Jó 4
Almeida Revista e Atualizada (ARA, 1993) vs NTLH
1 Então, respondeu Elifaz, o temanita, e disse:
1 Então Elifaz, da região de Temã, em resposta disse:
2 Se intentar alguém falar-te, enfadar-te-ás? Quem, todavia, poderá conter as palavras?
2 “Jó, será que você ficará ofendido se eu falar? Mas quem é que pode ficar calado?
3 Eis que tens ensinado a muitos e tens fortalecido mãos fracas.
3 Você ensinou muita gente e deu forças a muitas pessoas desanimadas.

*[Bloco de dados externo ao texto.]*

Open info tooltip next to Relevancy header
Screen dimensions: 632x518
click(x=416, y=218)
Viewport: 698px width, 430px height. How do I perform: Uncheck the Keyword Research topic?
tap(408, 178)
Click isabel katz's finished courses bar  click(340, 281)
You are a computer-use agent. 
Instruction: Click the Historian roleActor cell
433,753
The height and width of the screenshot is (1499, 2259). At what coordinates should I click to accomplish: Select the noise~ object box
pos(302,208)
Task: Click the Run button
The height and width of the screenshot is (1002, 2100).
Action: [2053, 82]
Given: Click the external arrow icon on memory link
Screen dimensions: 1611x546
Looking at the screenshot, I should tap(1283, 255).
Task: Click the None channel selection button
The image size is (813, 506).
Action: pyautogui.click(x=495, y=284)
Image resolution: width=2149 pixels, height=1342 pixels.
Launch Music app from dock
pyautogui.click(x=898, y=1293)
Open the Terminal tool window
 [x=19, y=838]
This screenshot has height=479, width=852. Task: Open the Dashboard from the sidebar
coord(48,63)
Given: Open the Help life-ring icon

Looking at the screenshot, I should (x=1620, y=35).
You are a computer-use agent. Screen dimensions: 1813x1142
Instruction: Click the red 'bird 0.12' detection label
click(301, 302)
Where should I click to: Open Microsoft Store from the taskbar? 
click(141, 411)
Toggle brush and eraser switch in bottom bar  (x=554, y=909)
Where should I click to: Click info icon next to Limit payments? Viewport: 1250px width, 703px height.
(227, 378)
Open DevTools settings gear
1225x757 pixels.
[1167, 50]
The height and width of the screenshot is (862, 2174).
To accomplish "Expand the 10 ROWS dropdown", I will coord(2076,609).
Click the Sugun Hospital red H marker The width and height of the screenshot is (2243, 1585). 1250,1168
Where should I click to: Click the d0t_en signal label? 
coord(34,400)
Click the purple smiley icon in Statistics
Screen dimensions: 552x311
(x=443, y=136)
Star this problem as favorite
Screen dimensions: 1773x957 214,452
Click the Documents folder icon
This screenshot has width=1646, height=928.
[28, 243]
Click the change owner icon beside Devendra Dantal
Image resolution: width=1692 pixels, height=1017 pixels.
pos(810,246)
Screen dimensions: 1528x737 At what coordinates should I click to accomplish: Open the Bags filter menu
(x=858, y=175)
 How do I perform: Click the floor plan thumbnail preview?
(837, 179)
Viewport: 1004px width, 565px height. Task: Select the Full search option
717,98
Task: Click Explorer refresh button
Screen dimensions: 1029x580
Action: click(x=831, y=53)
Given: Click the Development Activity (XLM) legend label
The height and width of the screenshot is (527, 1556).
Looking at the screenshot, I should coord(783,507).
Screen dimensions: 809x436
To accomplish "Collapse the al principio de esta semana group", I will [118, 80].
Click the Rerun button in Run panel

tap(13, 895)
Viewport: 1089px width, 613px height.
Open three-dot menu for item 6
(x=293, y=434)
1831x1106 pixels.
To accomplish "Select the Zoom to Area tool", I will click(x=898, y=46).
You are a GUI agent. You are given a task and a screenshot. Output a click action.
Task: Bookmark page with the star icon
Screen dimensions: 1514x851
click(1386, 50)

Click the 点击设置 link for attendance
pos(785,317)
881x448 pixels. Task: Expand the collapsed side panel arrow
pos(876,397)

4 As tuas palavras têm sustentado aos que tropeçavam, e os joelhos vacilantes tens fortificado.
4 Quando alguém tropeçava, cansado e fraco, as suas palavras o animavam a ficar de pé.
5 Mas agora, em chegando a tua vez, tu te enfadas; sendo tu atingido, te perturbas.
5 Mas agora que chegou a sua vez de sofrer, como é que você perde a paciência e a coragem?
6 Porventura, não é o teu temor de Deus aquilo em que confias, e a tua esperança, a retidão dos teus caminhos?
6 O seu temor a Deus não lhe dá confiança? A sua vida correta não o enche de esperança?
7 Lembra-te: acaso, já pereceu algum inocente? E onde foram os retos destruídos?
7 Você lembra de alguma pessoa inocente que tenha caído na desgraça ou de alguma pessoa honesta que tenha sido destruída?
8 Segundo eu tenho visto, os que lavram a iniquidade e semeiam o mal, isso mesmo eles segam.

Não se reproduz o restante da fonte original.